[Given instruction]
Edit the dataset entries below by replacing every occurrence of "GUI agent" with "GUI assistant". Leave everything else unchanged.

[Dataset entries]
+++++

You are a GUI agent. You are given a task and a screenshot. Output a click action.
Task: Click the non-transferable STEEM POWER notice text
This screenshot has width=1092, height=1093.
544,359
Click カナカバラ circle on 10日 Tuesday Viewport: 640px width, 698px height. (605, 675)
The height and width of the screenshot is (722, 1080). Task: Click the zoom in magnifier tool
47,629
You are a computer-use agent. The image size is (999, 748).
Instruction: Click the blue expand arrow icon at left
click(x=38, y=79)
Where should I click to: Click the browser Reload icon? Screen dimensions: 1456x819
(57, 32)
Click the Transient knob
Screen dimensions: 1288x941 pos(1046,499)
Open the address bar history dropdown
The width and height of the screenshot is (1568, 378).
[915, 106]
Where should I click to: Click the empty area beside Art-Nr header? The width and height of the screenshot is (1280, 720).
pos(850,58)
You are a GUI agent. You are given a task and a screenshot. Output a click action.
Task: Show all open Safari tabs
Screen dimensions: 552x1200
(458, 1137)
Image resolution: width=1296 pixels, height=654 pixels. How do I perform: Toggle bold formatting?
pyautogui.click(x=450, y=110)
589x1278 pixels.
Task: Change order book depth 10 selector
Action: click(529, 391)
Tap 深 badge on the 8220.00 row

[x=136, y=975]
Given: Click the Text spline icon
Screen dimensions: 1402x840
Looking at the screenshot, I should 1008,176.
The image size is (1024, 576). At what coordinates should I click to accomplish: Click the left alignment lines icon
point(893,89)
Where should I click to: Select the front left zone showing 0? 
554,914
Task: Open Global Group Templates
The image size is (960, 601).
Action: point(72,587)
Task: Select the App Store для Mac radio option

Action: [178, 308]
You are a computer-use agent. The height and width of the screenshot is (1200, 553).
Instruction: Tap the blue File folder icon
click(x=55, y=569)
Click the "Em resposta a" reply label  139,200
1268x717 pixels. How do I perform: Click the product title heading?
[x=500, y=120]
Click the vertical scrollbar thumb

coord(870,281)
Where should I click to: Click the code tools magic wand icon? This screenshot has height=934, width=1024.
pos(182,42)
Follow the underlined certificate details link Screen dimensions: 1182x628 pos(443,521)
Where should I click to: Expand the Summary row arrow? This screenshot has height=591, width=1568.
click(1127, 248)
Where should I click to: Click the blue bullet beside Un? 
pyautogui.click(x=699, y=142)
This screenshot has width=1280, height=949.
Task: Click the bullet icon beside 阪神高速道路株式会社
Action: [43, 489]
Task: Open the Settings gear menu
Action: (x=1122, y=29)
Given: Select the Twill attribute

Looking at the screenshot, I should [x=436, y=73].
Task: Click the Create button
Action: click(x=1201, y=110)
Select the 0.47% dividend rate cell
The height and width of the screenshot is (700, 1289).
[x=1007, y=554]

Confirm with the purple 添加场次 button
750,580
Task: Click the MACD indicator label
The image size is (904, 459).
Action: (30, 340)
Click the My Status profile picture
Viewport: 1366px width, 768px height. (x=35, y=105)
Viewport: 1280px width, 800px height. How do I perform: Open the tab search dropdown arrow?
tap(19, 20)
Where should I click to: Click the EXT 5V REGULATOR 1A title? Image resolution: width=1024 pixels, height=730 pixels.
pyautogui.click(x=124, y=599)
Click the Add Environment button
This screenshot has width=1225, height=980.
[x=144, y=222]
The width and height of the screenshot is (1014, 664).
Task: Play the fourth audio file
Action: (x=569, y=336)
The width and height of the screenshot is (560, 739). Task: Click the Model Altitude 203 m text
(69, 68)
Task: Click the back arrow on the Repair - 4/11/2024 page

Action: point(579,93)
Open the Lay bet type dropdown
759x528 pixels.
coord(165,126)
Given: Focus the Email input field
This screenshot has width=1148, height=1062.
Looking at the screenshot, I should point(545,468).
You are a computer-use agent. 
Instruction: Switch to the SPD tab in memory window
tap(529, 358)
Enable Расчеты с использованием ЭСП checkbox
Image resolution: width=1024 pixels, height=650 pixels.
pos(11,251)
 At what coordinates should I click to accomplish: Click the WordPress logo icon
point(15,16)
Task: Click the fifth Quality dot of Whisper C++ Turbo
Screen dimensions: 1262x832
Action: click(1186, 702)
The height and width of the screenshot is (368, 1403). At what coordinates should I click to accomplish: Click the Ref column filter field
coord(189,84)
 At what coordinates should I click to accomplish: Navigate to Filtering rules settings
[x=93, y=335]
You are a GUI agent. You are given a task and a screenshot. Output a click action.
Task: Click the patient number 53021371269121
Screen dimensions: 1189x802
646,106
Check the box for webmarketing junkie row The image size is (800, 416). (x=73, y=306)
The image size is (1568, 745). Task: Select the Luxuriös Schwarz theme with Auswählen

+++++

[Task output]
You are a GUI assistant. You are given a task and a screenshot. Output a click action.
Task: Click the non-transferable STEEM POWER notice text
This screenshot has width=1092, height=1093.
544,359
Click カナカバラ circle on 10日 Tuesday Viewport: 640px width, 698px height. (605, 675)
The height and width of the screenshot is (722, 1080). Task: Click the zoom in magnifier tool
47,629
You are a computer-use agent. The image size is (999, 748).
Instruction: Click the blue expand arrow icon at left
click(x=38, y=79)
Where should I click to: Click the browser Reload icon? Screen dimensions: 1456x819
(57, 32)
Click the Transient knob
Screen dimensions: 1288x941 pos(1046,499)
Open the address bar history dropdown
The width and height of the screenshot is (1568, 378).
[915, 106]
Where should I click to: Click the empty area beside Art-Nr header? The width and height of the screenshot is (1280, 720).
pos(850,58)
You are a GUI assistant. You are given a task and a screenshot. Output a click action.
Task: Show all open Safari tabs
Screen dimensions: 552x1200
(458, 1137)
Image resolution: width=1296 pixels, height=654 pixels. How do I perform: Toggle bold formatting?
pyautogui.click(x=450, y=110)
589x1278 pixels.
Task: Change order book depth 10 selector
Action: click(529, 391)
Tap 深 badge on the 8220.00 row

[x=136, y=975]
Given: Click the Text spline icon
Screen dimensions: 1402x840
Looking at the screenshot, I should 1008,176.
The image size is (1024, 576). At what coordinates should I click to accomplish: Click the left alignment lines icon
point(893,89)
Where should I click to: Select the front left zone showing 0? 
554,914
Task: Open Global Group Templates
The image size is (960, 601).
Action: point(72,587)
Task: Select the App Store для Mac radio option

Action: [178, 308]
You are a computer-use agent. The height and width of the screenshot is (1200, 553).
Instruction: Tap the blue File folder icon
click(x=55, y=569)
Click the "Em resposta a" reply label  139,200
1268x717 pixels. How do I perform: Click the product title heading?
[x=500, y=120]
Click the vertical scrollbar thumb

coord(870,281)
Where should I click to: Click the code tools magic wand icon? This screenshot has height=934, width=1024.
pos(182,42)
Follow the underlined certificate details link Screen dimensions: 1182x628 pos(443,521)
Where should I click to: Expand the Summary row arrow? This screenshot has height=591, width=1568.
click(1127, 248)
Where should I click to: Click the blue bullet beside Un? 
pyautogui.click(x=699, y=142)
This screenshot has width=1280, height=949.
Task: Click the bullet icon beside 阪神高速道路株式会社
Action: [43, 489]
Task: Open the Settings gear menu
Action: (x=1122, y=29)
Given: Select the Twill attribute

Looking at the screenshot, I should [x=436, y=73].
Task: Click the Create button
Action: click(x=1201, y=110)
Select the 0.47% dividend rate cell
The height and width of the screenshot is (700, 1289).
[x=1007, y=554]

Confirm with the purple 添加场次 button
750,580
Task: Click the MACD indicator label
The image size is (904, 459).
Action: (30, 340)
Click the My Status profile picture
Viewport: 1366px width, 768px height. (x=35, y=105)
Viewport: 1280px width, 800px height. How do I perform: Open the tab search dropdown arrow?
tap(19, 20)
Where should I click to: Click the EXT 5V REGULATOR 1A title? Image resolution: width=1024 pixels, height=730 pixels.
pyautogui.click(x=124, y=599)
Click the Add Environment button
This screenshot has width=1225, height=980.
[x=144, y=222]
The width and height of the screenshot is (1014, 664).
Task: Play the fourth audio file
Action: (x=569, y=336)
The width and height of the screenshot is (560, 739). Task: Click the Model Altitude 203 m text
(69, 68)
Task: Click the back arrow on the Repair - 4/11/2024 page

Action: point(579,93)
Open the Lay bet type dropdown
759x528 pixels.
coord(165,126)
Given: Focus the Email input field
This screenshot has width=1148, height=1062.
Looking at the screenshot, I should point(545,468).
You are a computer-use agent. 
Instruction: Switch to the SPD tab in memory window
tap(529, 358)
Enable Расчеты с использованием ЭСП checkbox
Image resolution: width=1024 pixels, height=650 pixels.
pos(11,251)
 At what coordinates should I click to accomplish: Click the WordPress logo icon
point(15,16)
Task: Click the fifth Quality dot of Whisper C++ Turbo
Screen dimensions: 1262x832
Action: click(1186, 702)
The height and width of the screenshot is (368, 1403). At what coordinates should I click to accomplish: Click the Ref column filter field
coord(189,84)
 At what coordinates should I click to accomplish: Navigate to Filtering rules settings
[x=93, y=335]
You are a GUI assistant. You are given a task and a screenshot. Output a click action.
Task: Click the patient number 53021371269121
Screen dimensions: 1189x802
646,106
Check the box for webmarketing junkie row The image size is (800, 416). (x=73, y=306)
The image size is (1568, 745). Task: Select the Luxuriös Schwarz theme with Auswählen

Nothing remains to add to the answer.